The task. Starting at the line that contains "Set Wrap to Off" and ending at the line that contains "has height=700, width=1503.", the lines below are to be given again exactly, with nothing added.
>>>>>
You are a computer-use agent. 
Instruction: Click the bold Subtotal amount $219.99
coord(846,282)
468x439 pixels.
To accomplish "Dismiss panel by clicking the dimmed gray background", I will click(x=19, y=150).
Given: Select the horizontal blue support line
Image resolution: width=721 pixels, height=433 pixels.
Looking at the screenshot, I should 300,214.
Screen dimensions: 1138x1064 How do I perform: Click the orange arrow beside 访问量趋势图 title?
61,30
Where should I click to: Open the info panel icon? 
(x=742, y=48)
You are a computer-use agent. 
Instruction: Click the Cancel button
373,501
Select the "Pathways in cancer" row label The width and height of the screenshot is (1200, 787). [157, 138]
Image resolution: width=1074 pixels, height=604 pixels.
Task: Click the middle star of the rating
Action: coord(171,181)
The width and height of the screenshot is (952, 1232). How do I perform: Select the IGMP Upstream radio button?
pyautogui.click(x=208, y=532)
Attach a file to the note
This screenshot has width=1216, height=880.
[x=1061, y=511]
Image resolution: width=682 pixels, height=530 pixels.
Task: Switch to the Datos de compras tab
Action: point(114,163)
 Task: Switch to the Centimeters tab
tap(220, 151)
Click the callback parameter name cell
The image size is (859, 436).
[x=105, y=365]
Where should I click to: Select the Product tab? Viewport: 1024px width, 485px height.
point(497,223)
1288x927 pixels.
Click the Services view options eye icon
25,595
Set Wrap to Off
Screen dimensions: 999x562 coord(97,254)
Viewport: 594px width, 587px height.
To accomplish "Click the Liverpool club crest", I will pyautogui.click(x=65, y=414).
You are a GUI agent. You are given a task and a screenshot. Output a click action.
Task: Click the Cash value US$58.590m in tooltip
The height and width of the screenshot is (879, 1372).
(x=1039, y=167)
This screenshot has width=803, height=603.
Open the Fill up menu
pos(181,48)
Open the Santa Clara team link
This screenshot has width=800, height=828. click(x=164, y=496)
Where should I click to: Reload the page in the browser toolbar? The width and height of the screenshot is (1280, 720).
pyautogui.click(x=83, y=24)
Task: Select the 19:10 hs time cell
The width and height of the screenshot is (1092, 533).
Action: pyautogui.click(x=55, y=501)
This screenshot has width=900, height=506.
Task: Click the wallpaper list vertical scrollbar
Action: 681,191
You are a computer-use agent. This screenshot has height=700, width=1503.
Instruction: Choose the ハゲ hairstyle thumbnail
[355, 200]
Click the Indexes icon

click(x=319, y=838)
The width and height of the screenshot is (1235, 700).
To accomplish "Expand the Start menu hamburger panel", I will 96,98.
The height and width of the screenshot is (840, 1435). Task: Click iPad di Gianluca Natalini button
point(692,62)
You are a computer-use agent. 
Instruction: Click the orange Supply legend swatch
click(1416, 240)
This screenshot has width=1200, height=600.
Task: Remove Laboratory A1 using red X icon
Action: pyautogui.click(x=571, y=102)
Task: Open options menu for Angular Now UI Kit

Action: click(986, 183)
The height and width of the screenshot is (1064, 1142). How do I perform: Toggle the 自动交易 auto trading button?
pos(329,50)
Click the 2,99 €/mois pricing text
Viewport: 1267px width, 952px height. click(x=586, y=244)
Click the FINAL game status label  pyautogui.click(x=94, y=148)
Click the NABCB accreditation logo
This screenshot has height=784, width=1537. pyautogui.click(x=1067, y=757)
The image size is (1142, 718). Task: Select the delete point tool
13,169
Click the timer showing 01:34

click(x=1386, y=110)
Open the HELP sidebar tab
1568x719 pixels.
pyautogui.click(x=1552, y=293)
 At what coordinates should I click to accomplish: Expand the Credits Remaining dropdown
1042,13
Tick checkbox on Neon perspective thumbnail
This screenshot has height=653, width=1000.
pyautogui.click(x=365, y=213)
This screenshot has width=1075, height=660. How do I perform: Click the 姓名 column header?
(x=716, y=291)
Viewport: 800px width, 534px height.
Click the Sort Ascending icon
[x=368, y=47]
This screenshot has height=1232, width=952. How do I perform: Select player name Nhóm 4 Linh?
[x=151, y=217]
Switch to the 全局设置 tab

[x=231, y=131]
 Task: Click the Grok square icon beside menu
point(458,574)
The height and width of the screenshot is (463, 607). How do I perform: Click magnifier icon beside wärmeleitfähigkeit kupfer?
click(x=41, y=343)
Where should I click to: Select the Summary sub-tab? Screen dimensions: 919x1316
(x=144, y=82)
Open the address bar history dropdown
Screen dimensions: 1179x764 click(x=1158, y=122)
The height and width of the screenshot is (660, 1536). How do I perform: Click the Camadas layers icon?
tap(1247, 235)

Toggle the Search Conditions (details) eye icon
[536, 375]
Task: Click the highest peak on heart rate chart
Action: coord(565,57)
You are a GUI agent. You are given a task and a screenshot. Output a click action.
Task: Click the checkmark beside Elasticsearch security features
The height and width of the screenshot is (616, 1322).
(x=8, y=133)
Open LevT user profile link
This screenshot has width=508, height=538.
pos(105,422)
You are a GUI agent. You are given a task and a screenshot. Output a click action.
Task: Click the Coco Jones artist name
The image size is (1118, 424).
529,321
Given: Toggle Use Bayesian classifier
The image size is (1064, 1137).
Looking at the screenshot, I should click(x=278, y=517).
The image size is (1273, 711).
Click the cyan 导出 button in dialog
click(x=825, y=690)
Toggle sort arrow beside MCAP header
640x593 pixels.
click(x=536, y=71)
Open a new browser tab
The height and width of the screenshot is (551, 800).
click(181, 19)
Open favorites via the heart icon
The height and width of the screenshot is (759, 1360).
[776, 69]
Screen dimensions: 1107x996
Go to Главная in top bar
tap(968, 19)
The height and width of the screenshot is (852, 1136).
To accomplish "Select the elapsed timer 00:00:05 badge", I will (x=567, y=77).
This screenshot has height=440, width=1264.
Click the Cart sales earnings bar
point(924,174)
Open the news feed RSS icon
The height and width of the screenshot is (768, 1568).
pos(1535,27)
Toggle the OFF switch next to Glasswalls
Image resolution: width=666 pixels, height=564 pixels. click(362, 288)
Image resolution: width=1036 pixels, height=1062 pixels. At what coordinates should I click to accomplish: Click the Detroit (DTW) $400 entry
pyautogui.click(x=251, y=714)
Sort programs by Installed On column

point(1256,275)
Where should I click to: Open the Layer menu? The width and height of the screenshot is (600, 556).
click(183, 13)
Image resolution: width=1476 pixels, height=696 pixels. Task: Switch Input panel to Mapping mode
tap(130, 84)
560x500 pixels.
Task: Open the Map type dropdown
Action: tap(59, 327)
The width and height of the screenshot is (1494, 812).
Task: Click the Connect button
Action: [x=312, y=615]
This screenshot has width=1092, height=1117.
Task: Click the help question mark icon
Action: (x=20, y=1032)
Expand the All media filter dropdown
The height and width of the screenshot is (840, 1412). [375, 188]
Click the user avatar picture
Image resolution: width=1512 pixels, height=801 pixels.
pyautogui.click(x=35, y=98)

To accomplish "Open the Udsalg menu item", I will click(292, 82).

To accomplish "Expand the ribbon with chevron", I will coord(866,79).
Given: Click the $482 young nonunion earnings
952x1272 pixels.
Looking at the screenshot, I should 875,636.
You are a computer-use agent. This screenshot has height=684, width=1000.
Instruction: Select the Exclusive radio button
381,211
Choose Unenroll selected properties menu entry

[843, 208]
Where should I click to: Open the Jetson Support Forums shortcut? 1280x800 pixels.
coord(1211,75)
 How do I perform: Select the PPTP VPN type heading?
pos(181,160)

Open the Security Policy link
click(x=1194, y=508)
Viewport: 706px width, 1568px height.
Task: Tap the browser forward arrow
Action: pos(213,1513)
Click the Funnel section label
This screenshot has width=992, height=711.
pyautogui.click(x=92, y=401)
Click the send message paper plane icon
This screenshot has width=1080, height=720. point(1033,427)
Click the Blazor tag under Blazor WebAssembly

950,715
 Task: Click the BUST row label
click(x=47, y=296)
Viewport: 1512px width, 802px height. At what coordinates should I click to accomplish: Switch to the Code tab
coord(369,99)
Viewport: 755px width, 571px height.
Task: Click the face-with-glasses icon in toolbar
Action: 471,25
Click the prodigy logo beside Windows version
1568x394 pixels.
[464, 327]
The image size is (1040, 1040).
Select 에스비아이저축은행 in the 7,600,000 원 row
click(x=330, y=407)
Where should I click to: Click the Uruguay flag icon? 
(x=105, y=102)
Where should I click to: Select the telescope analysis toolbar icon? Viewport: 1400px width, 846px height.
<<<<<
Exercise response.
Set Wrap to Off
Screen dimensions: 999x562 coord(97,254)
Viewport: 594px width, 587px height.
To accomplish "Click the Liverpool club crest", I will pyautogui.click(x=65, y=414).
You are a GUI agent. You are given a task and a screenshot. Output a click action.
Task: Click the Cash value US$58.590m in tooltip
The height and width of the screenshot is (879, 1372).
(x=1039, y=167)
This screenshot has width=803, height=603.
Open the Fill up menu
pos(181,48)
Open the Santa Clara team link
This screenshot has width=800, height=828. click(x=164, y=496)
Where should I click to: Reload the page in the browser toolbar? The width and height of the screenshot is (1280, 720).
pyautogui.click(x=83, y=24)
Task: Select the 19:10 hs time cell
The width and height of the screenshot is (1092, 533).
Action: pyautogui.click(x=55, y=501)
This screenshot has width=900, height=506.
Task: Click the wallpaper list vertical scrollbar
Action: 681,191
You are a computer-use agent. This screenshot has height=700, width=1503.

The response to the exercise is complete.